Hint: try the substitution with the hyperbolic tangent: $x=tanh(t)=\frac{e^{t}-e^{-t}}{e^{t}+e^{-t}}$
(the logarithmic part looks like the inverse of $tanh$ and the square root in the denominator looks like it might get simplified using some identity of hyperbolic trigonometric functions.)

Answer 4

Here's a possible path to #1 with some arguably important details left out. So I'm making this community wiki in case someone else wants to come along and fill in those details or just completely fix this.

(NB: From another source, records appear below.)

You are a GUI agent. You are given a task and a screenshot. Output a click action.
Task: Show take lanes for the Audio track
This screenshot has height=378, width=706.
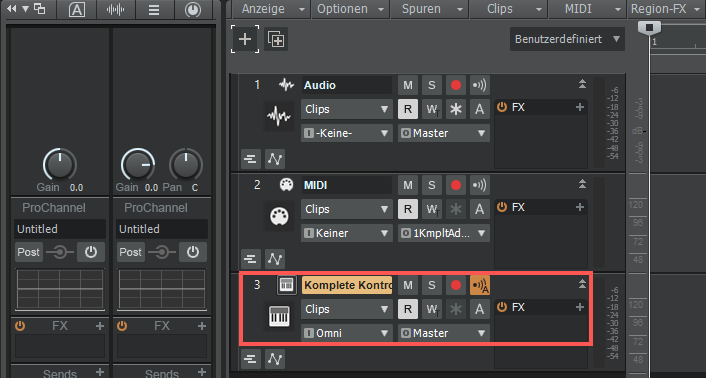coord(250,159)
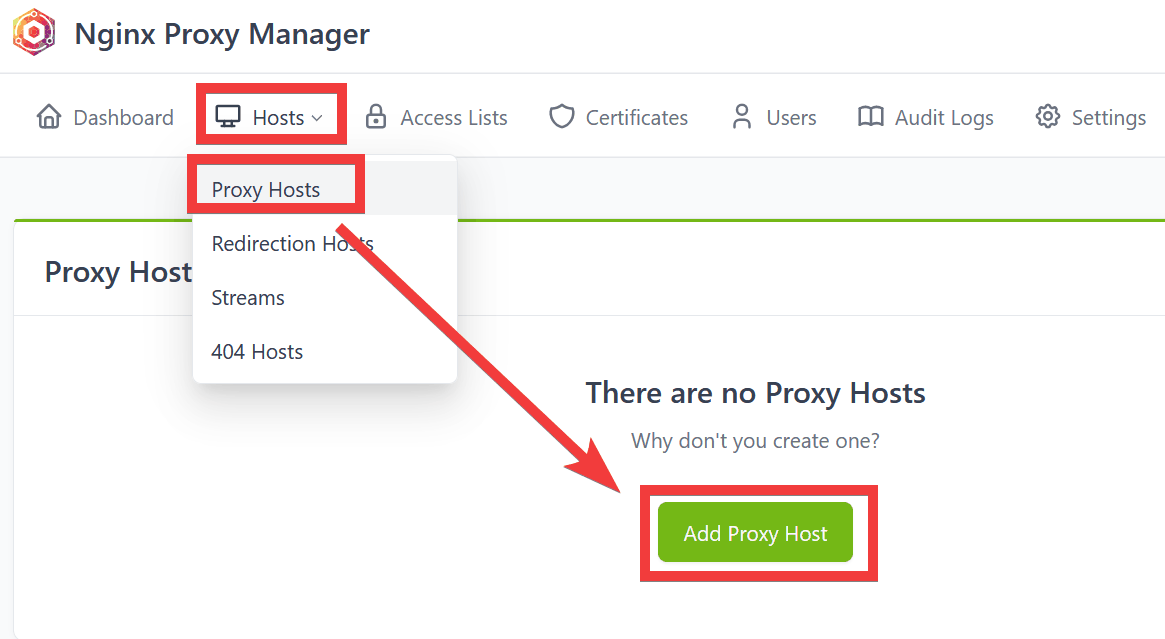Click the Proxy Hosts card heading

point(118,272)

Recall: $$ \ln(1+x) = \sum_{n=1}^{+\infty} \frac{(-1)^{n+1}}n x^n$$ So then: $$ \ln(1-x) = \sum_{n=1}^{+\infty} \frac{(-1)^{n+1}}n (-x)^n = \sum_{n=1}^{+\infty} \frac{-1}n x^n$$ And: \begin{align*} 2x + \ln\left(\frac{1-x}{1+x}\right) &= 2x + \ln(1-x) - \ln(1+x)\\[0.3cm] &= 2x + \sum_{n=1}^{+\infty} \frac{-1}n x^n - \sum_{n=1}^{+\infty} \frac{(-1)^{n+1}}n x^n\\[0.3cm] &= 2x + \left(-x -\frac12x^2 -\frac13x^3 -\cdots\right) - \left(x - \frac12 x^2 + \frac13 x^3 - \cdots\right)\\[0.3cm] &= 2x -2 \left(x + \frac13x^3 + \frac15x^5 + \cdots\right)\\[0.3cm] &= -2\sum_{n=1}^{+\infty} \frac{x^{2n+1}}{2n+1} \end{align*}

Then (sweeping some convergence details under the rug here) we have: \begin{align*} \int_0^1 \frac{2x + \ln\left(\frac{1-x}{1+x}\right)}{x^3\sqrt{1-x^2}} \, dx &= \int_0^1 \frac{\displaystyle -2\sum_{n=1}^{+\infty} \frac{x^{2n+1}}{2n+1}}{x^3\sqrt{1-x^2}} \, dx\\[0.3cm] &= -2\sum_{n=1}^{+\infty} \frac1{2n+1} \int_0^1 \frac{x^{2n-2}}{\sqrt{1-x^2}} \, dx \end{align*}

Let $x = \sin \theta$. Then $$ \int_0^1 \frac{x^{2n-2}}{\sqrt{1-x^2}} \, dx = \int_0^{\pi/2} \sin^{2n-2} \theta \, d\theta. $$

Wolfram Alpha says: $$\int_0^{\pi/2} \sin^{2n-2} \theta \, d\theta = \frac{\sqrt\pi \ \Gamma\left(n-\frac12\right)}{2\Gamma(n)}$$

I suspect this can be proved by induction but I didn't quite get there. Anyway, now we have:

$$ \int_0^1 \frac{2x + \ln\left(\frac{1-x}{1+x}\right)}{x^3\sqrt{1-x^2}} \, dx = -2\sum_{n=1}^{+\infty} \frac{\sqrt\pi \ \Gamma\left(n-\frac12\right)}{2(2n+1) \Gamma(n)}$$

Not quite sure how to evaluate that summation or if it's even possible. But it does give the correct value.